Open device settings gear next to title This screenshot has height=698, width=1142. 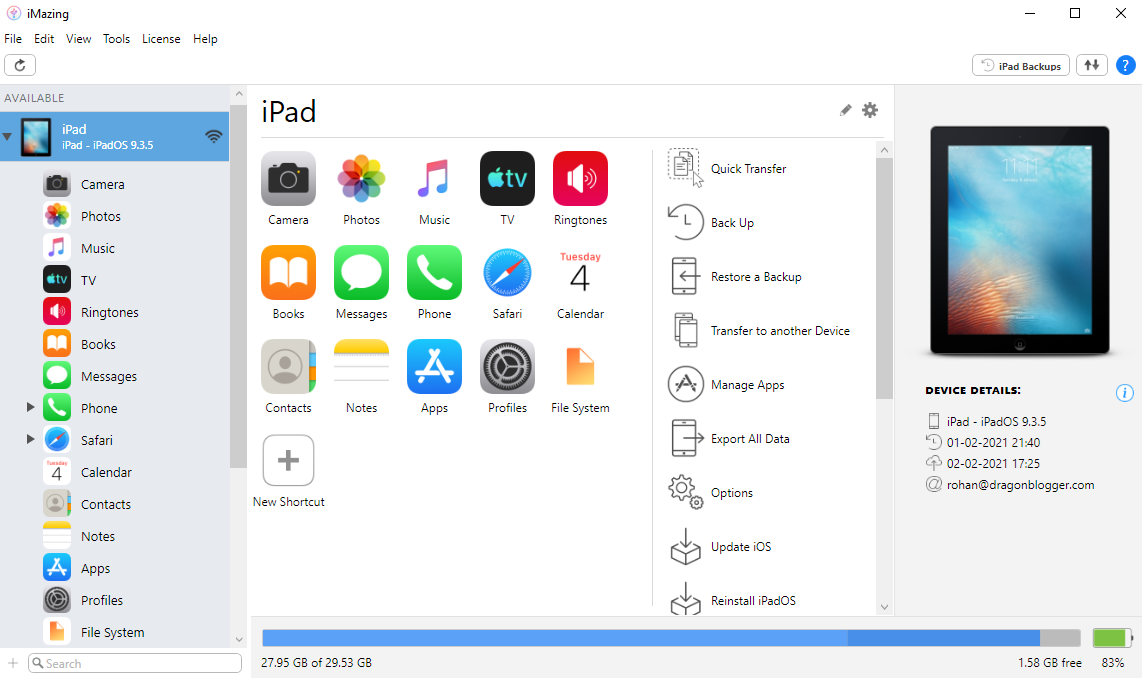point(870,110)
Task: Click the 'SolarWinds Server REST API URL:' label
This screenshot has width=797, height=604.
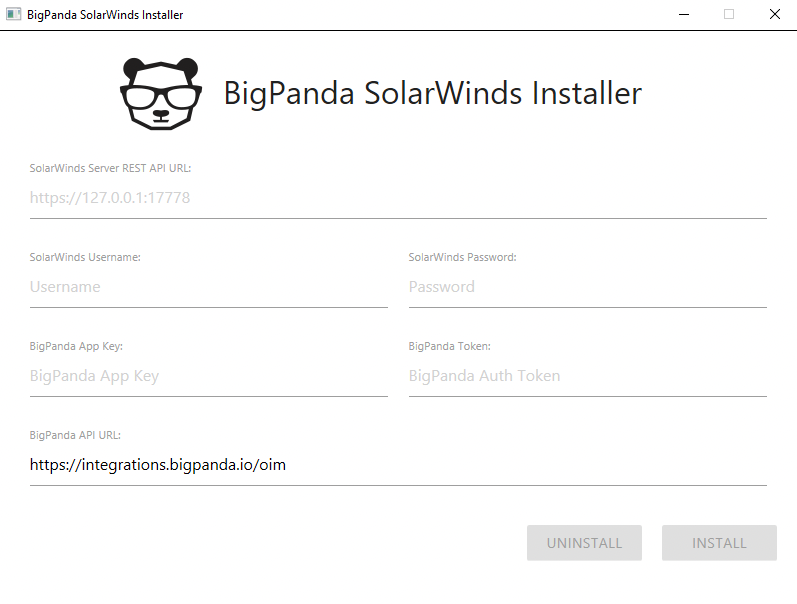Action: (110, 168)
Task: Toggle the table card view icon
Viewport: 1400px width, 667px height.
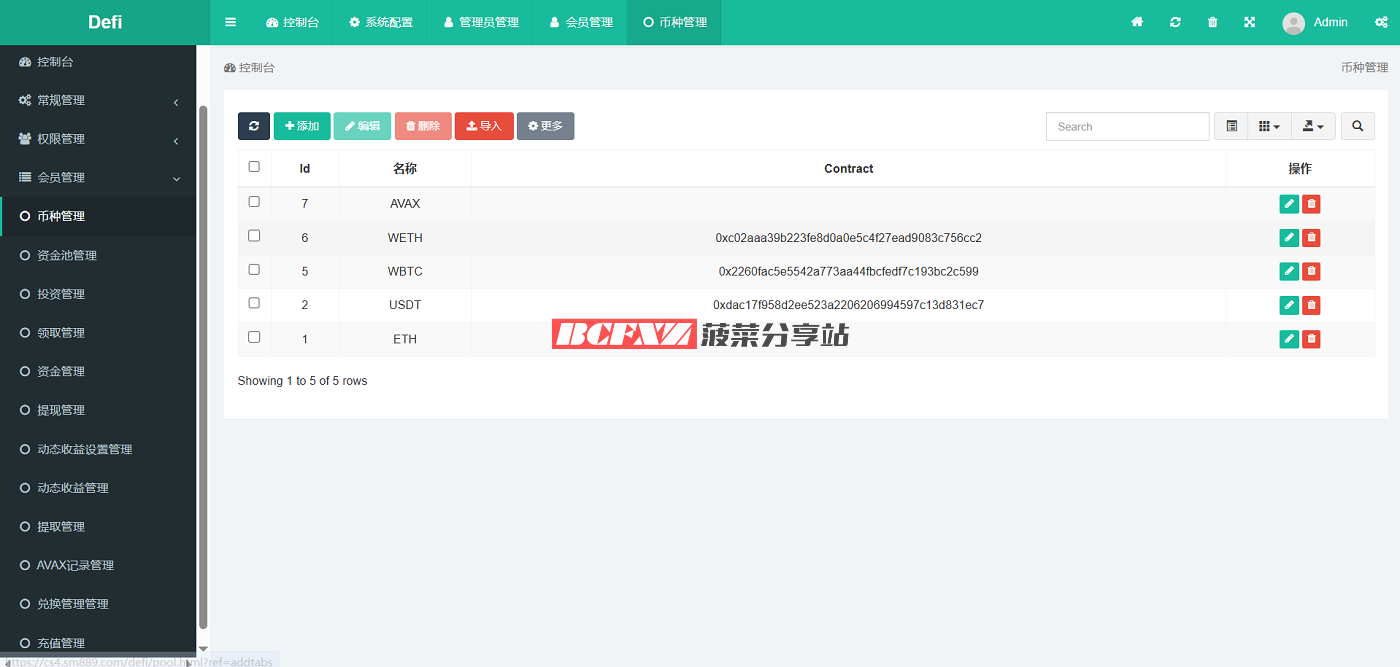Action: click(x=1231, y=126)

==========

- Exercise details:
Filter the records above and copy every line that contains the word "Task".

- Response area:
Task: Click the 'SolarWinds Server REST API URL:' label
Task: Toggle the table card view icon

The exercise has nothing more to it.